La historia, sin embargo, no terminó ahí. El 31 de mayo el director de la Interpol le avisó al director de la Policía Nacional de Colombia que sí hubo interceptaciones ilegales. La revista Cambio publicó que, en medio de una investigación contra del Clan del Golfo, un miembro de la Dijín, que hace parte de la Policía, pidió que se interceptaran los números de Meza y de otra persona que trabajaba en casa de Sarabia. La Policía confirmó las escuchas, pero dijo que se hicieron desde el 26 de enero y por orden de la Fiscalía, quien dijo que se hicieron de manera legal solo a miembros del Clan del Golfo, pero no a civiles en la casa de Sarabia. La Fiscalía añadió que el 30 de enero, el mismo día en que se le hizo la prueba de polígrafo a Meza por el robo a Sarabia, las escuchas a Meza y a otra persona que trabajaba con Sarabia se incluyeron en al lista de “interceptaciones legales”
Según el diario colombiano El Tiempo, un agente de policía se inventó un informe en el que una fuente anónima le habría contado que Meza y la otra persona hacían parte del Clan del Golfo, razón por la que se ordenó que se realizaran las escuchas. Sin embargo, luego se demostró que esto es falso, dejando en evidencia a las fuerza de seguridad y al gobierno.

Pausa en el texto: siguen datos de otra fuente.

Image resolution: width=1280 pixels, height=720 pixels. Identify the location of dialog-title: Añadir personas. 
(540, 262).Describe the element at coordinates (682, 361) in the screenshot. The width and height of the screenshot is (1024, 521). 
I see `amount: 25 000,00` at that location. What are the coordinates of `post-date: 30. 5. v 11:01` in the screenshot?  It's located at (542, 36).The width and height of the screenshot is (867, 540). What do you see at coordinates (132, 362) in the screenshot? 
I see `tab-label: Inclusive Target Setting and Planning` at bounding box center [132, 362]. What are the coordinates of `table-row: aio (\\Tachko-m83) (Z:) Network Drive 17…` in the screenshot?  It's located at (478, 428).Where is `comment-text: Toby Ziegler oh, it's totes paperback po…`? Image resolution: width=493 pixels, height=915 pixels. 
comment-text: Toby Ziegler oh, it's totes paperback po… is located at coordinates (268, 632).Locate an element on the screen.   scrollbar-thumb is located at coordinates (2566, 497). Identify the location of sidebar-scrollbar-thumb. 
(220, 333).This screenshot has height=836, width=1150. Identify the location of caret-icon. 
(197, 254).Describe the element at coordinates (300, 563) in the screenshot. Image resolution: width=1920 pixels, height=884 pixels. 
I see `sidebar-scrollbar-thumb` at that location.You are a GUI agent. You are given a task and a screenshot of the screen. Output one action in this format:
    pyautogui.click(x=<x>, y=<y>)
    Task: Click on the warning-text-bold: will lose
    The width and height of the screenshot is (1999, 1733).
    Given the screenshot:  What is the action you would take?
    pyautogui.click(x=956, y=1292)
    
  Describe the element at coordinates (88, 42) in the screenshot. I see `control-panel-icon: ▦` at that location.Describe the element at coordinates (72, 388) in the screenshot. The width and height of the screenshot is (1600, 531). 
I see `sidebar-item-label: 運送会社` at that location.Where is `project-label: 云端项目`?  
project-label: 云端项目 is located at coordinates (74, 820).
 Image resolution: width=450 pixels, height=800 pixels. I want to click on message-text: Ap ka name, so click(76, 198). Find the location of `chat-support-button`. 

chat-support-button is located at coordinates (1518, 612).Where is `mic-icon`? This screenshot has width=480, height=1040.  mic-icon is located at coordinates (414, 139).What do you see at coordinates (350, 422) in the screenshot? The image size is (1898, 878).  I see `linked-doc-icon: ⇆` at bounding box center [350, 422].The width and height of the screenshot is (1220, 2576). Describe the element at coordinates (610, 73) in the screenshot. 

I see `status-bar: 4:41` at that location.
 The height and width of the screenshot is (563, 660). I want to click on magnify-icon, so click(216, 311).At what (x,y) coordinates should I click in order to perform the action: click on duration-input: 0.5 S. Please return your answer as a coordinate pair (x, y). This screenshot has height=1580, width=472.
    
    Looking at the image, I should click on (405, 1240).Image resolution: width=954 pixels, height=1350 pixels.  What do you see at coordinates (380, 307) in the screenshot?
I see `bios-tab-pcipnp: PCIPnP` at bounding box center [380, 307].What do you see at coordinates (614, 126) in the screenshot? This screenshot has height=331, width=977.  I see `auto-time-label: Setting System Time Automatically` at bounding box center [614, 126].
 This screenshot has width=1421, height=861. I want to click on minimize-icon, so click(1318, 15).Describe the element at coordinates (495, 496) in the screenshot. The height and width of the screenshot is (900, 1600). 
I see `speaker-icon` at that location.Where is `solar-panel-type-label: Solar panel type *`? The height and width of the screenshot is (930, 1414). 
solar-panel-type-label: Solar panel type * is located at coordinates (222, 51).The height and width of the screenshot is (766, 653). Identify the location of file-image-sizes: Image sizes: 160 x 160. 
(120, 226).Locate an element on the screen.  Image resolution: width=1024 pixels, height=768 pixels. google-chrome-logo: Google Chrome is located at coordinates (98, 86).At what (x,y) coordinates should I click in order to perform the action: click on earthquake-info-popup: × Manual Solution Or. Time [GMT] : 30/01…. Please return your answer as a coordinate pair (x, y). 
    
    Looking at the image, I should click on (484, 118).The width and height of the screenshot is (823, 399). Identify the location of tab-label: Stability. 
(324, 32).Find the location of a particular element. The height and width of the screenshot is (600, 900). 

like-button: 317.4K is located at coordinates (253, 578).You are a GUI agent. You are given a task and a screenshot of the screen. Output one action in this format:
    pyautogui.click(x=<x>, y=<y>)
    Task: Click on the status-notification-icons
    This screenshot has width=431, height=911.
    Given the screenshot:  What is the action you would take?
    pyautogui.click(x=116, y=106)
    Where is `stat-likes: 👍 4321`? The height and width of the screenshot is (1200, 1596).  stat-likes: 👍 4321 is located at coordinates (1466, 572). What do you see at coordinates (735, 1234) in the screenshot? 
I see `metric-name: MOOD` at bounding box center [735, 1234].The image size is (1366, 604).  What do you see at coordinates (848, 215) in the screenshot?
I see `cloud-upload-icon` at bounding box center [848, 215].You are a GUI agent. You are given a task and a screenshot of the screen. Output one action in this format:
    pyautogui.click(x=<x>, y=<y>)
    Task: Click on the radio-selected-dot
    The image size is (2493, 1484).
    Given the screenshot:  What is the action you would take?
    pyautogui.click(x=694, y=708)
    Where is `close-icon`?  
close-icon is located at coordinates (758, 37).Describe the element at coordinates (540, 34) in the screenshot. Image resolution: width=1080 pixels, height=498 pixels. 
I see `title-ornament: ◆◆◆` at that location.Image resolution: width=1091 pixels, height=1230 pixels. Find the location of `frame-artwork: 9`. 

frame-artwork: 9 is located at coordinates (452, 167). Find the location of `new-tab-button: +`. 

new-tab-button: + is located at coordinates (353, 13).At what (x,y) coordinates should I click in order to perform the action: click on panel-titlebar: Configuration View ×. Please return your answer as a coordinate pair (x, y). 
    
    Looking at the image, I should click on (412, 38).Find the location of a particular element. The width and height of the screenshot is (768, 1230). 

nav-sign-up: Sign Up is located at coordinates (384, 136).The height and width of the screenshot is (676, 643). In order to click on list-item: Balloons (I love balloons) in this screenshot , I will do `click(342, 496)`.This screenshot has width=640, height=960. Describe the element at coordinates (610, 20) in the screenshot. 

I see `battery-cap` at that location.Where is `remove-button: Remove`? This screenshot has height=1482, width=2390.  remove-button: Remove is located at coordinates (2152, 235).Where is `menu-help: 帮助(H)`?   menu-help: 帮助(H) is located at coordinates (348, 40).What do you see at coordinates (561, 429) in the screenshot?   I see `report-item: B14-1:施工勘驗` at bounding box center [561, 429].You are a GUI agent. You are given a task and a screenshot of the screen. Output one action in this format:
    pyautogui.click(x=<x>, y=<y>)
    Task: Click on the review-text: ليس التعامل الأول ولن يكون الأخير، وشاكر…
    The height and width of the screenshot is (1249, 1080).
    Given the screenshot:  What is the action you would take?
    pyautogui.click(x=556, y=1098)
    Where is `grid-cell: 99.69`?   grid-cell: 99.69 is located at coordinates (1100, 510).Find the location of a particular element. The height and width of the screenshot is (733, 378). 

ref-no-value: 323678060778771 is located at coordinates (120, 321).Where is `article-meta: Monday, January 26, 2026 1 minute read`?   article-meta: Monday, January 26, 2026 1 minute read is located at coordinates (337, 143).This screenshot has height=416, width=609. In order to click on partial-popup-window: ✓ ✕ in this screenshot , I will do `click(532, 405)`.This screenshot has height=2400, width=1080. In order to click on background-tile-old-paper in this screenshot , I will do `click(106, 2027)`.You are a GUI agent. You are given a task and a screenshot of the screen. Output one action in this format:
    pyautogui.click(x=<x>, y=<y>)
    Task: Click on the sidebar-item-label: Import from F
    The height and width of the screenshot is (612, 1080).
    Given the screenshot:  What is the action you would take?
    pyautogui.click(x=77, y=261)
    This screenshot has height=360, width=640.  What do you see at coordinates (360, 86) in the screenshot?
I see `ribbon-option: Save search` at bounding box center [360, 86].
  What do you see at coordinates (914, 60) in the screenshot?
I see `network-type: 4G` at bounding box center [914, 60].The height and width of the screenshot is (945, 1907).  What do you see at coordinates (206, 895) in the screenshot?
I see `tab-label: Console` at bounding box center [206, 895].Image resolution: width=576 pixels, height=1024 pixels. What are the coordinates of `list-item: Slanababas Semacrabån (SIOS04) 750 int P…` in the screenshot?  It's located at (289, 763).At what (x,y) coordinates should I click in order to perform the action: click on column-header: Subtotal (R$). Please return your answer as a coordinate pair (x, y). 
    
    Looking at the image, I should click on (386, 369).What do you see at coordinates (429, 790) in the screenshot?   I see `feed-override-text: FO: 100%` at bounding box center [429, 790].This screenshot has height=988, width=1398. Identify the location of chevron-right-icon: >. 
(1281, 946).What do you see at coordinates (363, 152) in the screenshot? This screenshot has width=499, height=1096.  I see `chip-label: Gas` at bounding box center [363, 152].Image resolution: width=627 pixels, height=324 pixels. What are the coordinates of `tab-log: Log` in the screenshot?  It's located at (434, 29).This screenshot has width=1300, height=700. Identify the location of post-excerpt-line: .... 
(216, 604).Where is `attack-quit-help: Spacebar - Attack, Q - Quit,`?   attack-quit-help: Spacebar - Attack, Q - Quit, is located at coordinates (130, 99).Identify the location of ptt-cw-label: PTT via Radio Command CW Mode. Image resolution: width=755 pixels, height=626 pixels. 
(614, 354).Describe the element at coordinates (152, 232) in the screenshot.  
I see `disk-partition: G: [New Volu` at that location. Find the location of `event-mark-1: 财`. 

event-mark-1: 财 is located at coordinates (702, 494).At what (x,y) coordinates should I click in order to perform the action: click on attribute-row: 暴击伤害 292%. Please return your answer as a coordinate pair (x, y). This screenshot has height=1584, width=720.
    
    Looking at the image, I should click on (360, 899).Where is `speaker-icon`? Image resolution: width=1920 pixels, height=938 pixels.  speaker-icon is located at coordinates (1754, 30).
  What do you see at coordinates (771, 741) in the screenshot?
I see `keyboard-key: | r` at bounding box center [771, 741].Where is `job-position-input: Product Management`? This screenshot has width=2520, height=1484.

Cuando todo este proceso se hizo público, el ministro de defensa Ivan Velásquez pidió investigar el caso y recordó que en el pasado él también fue víctima de escuchas no autorizadas, que se intentaron pasar como legales durante el gobierno de Álvaro Uribe. Petro, por su parte, afirmó que es “irresponsable” decir que el gobierno escucha, y dijo que su gobierno no repetiría los errores de gobiernos anteriores. Fue en ese momento, y no cuando se publicó el audio de Benedetti, que éste y Laura Sarabia fueron destituidos de sus cargos.
Sea cual sea la exactitud de los hechos, lo cierto es que arrojan importantes sombras sobre el entorno cercano de Petro y las tramas mafiosas y corruptas que lo acechan. Para la oposición, que cuenta con un aparato mediático formidable, estas luchas intestinas por el poder proporcionan un excelente cuento de intriga, insultos, ilegalidades, chantajes y amenazas que alimentan la narrativa del descontrol absoluto y del fracaso estrepitoso del cambio prometido en el que depositaron su esperanza millones de colombianos.
Petro se defiende alegando que todo este ruido mediático forma parte de una estrategia más amplia para derribarlo a la que contribuyen decisiones judiciales recientes que debilitan al Pacto Histórico y que no ha dudado en calificar de “golpe blando”.
Le corresponde a la Fiscalía esclarecer hechos y a la justicia determinar si hubo delitos, pero la actual crisis de gobernabilidad puede resultar fatal para este gobierno, que llegó para cambiar las cosas después de décadas de gobiernos conservadores y prácticas oscuras, y que se ha topado con una resistencia brutal.
El peligro ahora es que el griterío aumente, la polarización se radicalice y que la tentación de utilizar movilizaciones populares para atacar o defenderse lleve al país a una crisis aún mayor. Ante la dimensión del escándalo que han levantado sus palabras, Benedetti, un personaje que encarna lo peor de la política, intenta ahora excusarse diciendo que le pudo “la rabia y el trago”. Pero lo cierto es que él contribuye al acoso y derribo de Petro. Esto es lo más grave.